Task to carry out:
Copy the stretch of lines from the one containing "Task: Go to the Olympics section" through the one containing "[1394, 211]", character for character, with both ends included.

[Entries on target coordinates]
>> Begin
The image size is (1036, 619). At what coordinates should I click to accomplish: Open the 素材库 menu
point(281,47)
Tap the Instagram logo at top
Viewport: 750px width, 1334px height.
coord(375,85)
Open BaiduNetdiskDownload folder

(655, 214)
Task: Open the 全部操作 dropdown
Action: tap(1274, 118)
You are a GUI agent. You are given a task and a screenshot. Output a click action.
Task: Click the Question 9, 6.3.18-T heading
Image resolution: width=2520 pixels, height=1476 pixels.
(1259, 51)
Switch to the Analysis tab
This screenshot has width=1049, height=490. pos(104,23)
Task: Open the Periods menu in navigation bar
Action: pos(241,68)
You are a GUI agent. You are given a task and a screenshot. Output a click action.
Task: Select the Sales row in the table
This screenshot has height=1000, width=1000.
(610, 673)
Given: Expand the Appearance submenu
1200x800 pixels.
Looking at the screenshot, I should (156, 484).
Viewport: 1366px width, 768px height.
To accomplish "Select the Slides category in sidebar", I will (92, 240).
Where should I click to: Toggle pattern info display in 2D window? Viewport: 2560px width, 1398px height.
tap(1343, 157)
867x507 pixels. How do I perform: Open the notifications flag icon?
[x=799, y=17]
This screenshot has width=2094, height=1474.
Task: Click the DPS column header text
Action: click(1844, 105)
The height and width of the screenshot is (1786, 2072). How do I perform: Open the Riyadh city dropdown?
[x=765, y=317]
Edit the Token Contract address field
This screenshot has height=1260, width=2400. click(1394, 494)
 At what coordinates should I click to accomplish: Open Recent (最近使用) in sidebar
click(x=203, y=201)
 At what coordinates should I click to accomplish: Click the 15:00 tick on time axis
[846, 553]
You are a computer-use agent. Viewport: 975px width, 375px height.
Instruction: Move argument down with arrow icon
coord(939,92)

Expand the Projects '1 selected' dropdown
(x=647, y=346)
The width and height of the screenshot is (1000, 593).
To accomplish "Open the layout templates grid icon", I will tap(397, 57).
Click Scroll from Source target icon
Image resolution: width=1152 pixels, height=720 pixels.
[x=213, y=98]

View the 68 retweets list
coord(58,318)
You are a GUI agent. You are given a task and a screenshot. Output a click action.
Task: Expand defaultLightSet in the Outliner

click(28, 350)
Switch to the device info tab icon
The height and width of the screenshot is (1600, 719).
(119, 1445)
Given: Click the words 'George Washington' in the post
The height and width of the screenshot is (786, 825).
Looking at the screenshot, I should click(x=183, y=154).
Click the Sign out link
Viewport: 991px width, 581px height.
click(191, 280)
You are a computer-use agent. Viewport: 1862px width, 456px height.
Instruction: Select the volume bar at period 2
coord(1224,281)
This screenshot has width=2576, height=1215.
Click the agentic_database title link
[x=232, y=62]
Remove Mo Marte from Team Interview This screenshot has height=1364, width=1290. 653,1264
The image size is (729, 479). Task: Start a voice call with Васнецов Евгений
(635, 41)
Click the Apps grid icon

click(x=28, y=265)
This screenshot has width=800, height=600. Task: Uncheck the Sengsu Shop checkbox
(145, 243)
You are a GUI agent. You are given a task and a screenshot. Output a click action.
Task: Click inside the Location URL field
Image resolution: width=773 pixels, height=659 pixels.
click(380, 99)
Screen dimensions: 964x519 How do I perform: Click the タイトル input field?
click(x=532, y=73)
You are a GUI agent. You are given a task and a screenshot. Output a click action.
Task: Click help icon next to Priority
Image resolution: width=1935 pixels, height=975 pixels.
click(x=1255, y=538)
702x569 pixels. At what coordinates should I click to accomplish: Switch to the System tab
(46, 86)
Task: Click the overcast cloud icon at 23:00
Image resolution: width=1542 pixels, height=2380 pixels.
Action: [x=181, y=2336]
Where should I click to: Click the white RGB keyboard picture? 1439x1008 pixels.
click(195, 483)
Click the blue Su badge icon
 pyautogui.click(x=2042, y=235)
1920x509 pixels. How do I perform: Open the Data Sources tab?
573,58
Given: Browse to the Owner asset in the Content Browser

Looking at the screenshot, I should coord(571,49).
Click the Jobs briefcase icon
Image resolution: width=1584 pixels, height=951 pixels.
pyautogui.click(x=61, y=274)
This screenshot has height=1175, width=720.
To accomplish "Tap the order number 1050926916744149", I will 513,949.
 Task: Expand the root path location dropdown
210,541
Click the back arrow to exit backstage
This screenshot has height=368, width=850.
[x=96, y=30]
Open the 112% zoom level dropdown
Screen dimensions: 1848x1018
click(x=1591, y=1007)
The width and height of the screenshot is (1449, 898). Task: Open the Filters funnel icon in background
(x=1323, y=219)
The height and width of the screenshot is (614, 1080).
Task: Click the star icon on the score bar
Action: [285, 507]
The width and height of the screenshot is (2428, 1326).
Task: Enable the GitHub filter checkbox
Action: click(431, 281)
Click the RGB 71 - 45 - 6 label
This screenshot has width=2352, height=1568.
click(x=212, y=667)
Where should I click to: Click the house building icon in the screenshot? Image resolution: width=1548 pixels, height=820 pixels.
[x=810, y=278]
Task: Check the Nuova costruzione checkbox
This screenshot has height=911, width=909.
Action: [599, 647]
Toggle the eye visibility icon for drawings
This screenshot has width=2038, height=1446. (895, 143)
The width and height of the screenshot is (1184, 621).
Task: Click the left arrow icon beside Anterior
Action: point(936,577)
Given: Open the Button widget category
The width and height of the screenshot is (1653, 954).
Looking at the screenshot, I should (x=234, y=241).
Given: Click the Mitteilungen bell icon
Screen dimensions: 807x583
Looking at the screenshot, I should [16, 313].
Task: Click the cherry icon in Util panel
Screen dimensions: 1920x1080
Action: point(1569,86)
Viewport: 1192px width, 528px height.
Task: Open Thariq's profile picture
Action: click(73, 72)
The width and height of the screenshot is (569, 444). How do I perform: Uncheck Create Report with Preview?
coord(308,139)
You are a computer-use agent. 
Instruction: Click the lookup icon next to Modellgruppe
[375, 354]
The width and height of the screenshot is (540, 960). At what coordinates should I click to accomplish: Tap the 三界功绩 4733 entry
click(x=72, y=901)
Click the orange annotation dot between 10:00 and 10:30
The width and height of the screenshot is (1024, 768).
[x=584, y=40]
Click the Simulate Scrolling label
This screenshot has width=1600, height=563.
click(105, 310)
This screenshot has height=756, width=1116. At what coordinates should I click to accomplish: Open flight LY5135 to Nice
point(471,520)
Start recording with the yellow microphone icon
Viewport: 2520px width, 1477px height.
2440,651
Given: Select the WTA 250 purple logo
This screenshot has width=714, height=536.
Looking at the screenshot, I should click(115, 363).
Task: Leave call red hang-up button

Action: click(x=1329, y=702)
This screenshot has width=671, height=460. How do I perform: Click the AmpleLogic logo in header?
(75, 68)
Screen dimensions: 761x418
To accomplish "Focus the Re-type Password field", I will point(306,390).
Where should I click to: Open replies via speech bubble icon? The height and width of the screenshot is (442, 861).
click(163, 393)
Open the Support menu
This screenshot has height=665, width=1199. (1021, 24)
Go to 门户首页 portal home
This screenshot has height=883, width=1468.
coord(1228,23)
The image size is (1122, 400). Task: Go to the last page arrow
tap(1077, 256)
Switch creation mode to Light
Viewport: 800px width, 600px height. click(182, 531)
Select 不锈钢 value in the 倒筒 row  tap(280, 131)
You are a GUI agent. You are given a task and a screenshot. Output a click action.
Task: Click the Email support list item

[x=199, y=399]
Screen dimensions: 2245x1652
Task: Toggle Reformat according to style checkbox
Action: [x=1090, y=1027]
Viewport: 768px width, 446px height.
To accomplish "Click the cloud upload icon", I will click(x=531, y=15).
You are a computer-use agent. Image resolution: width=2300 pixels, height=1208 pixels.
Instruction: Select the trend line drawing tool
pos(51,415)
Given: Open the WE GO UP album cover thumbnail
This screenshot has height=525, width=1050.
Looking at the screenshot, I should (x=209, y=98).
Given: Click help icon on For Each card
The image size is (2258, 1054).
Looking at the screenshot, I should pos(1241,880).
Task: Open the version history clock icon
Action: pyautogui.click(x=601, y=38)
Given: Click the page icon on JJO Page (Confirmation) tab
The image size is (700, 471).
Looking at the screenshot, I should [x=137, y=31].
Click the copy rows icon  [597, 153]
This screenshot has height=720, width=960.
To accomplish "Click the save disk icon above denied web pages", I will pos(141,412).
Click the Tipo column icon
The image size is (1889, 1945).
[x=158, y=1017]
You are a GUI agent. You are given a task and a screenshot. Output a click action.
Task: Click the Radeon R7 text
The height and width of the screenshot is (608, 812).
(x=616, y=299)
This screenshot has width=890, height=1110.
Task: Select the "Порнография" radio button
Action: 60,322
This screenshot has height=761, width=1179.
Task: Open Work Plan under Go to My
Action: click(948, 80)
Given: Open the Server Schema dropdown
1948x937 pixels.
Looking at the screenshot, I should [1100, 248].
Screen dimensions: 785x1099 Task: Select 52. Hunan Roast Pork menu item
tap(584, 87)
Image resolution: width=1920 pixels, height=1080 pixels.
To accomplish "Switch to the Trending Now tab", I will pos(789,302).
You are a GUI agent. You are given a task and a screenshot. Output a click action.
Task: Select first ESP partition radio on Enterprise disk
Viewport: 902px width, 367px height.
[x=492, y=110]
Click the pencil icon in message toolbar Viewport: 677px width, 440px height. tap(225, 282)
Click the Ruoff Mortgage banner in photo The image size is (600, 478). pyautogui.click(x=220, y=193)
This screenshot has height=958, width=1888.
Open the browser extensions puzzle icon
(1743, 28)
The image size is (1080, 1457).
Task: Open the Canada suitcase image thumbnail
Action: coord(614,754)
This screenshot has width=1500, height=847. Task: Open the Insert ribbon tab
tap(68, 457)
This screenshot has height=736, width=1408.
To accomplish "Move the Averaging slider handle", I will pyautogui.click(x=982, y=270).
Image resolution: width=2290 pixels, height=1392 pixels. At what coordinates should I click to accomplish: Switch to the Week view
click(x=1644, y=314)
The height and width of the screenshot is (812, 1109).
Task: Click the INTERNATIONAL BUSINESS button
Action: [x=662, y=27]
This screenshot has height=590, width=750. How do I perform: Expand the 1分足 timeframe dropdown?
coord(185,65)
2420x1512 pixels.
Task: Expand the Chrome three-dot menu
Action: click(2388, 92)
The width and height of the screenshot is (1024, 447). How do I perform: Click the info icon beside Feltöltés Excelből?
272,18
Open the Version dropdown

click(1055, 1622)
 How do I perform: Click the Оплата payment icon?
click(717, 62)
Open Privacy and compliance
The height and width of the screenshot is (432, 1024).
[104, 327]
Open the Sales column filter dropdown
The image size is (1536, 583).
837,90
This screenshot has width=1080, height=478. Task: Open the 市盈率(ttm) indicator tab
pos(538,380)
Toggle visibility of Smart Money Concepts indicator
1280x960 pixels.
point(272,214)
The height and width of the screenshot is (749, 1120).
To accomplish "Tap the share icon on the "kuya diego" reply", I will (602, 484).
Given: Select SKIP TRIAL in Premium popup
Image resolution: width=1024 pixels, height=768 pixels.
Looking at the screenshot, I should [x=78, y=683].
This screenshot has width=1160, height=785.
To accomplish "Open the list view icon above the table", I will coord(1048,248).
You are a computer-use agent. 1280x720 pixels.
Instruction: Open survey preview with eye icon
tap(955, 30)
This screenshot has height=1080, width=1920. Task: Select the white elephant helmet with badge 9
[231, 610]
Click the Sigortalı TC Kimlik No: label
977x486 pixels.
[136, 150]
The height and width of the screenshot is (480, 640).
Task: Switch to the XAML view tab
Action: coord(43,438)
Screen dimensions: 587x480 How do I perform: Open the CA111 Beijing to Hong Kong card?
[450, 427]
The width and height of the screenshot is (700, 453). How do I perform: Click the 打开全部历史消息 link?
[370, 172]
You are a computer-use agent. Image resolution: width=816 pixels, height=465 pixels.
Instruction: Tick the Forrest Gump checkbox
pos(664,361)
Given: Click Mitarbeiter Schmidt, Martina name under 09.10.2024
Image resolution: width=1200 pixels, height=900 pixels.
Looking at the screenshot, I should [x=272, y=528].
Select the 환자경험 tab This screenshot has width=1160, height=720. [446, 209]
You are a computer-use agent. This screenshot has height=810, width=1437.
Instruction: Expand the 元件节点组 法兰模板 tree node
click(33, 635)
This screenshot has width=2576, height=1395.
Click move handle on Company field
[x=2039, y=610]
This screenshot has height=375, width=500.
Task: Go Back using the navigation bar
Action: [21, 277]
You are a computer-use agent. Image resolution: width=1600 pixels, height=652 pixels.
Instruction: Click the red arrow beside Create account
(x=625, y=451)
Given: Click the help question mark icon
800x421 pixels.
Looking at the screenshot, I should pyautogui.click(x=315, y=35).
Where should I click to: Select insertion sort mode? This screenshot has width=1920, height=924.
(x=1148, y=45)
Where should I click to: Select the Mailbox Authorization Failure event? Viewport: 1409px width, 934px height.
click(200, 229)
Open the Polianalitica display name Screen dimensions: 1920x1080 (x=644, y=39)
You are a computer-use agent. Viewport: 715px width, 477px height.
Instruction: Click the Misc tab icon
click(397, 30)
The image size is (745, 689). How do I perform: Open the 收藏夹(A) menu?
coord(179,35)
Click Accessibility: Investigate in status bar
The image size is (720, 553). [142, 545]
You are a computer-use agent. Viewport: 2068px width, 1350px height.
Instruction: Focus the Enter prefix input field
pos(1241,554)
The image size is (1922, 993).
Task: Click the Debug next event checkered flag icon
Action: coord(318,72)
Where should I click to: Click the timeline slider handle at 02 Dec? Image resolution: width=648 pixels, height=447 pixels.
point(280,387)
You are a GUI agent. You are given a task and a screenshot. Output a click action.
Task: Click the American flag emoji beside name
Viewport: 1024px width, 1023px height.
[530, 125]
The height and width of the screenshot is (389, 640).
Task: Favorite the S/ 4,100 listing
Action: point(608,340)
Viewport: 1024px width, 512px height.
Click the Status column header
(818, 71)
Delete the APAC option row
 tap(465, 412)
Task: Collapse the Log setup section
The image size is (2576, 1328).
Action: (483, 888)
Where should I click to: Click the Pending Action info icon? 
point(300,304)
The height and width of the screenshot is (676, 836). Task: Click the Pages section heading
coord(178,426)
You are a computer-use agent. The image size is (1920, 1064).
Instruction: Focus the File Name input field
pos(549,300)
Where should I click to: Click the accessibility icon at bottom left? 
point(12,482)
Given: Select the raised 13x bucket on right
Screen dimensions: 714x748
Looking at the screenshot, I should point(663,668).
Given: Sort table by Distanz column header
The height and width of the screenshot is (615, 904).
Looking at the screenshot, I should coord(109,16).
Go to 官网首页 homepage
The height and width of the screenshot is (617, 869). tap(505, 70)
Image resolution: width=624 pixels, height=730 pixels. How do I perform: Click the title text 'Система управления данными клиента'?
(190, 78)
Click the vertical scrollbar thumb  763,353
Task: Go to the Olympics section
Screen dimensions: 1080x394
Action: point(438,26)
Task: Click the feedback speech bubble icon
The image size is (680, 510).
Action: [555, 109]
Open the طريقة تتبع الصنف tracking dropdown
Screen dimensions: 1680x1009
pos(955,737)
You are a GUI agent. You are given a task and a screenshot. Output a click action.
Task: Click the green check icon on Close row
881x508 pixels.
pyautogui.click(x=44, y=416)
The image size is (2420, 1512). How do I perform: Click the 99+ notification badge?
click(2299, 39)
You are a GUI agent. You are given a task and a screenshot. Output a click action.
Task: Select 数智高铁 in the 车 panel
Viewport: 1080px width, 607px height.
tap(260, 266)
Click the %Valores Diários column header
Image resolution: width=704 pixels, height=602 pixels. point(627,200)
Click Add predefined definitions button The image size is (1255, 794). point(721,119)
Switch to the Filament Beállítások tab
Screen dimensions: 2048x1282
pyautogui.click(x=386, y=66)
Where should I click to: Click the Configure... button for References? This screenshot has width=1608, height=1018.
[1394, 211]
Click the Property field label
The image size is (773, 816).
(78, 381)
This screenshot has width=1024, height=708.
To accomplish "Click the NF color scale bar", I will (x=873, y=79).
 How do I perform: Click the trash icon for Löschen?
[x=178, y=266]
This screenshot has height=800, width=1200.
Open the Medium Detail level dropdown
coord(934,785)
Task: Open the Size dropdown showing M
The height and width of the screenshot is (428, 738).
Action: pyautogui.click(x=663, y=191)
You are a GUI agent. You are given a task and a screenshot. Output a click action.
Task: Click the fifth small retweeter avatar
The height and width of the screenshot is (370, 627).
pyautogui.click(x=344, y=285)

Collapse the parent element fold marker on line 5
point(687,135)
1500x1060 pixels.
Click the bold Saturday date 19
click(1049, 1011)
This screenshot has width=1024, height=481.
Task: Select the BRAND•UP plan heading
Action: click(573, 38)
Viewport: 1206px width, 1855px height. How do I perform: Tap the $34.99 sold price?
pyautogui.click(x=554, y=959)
>> End
Solution to this problem:
Task: Go to the Olympics section
Screen dimensions: 1080x394
Action: point(438,26)
Task: Click the feedback speech bubble icon
The image size is (680, 510).
Action: [555, 109]
Open the طريقة تتبع الصنف tracking dropdown
Screen dimensions: 1680x1009
pos(955,737)
You are a GUI agent. You are given a task and a screenshot. Output a click action.
Task: Click the green check icon on Close row
881x508 pixels.
pyautogui.click(x=44, y=416)
The image size is (2420, 1512). How do I perform: Click the 99+ notification badge?
click(2299, 39)
You are a GUI agent. You are given a task and a screenshot. Output a click action.
Task: Select 数智高铁 in the 车 panel
Viewport: 1080px width, 607px height.
tap(260, 266)
Click the %Valores Diários column header
Image resolution: width=704 pixels, height=602 pixels. point(627,200)
Click Add predefined definitions button The image size is (1255, 794). point(721,119)
Switch to the Filament Beállítások tab
Screen dimensions: 2048x1282
pyautogui.click(x=386, y=66)
Where should I click to: Click the Configure... button for References? This screenshot has width=1608, height=1018.
[1394, 211]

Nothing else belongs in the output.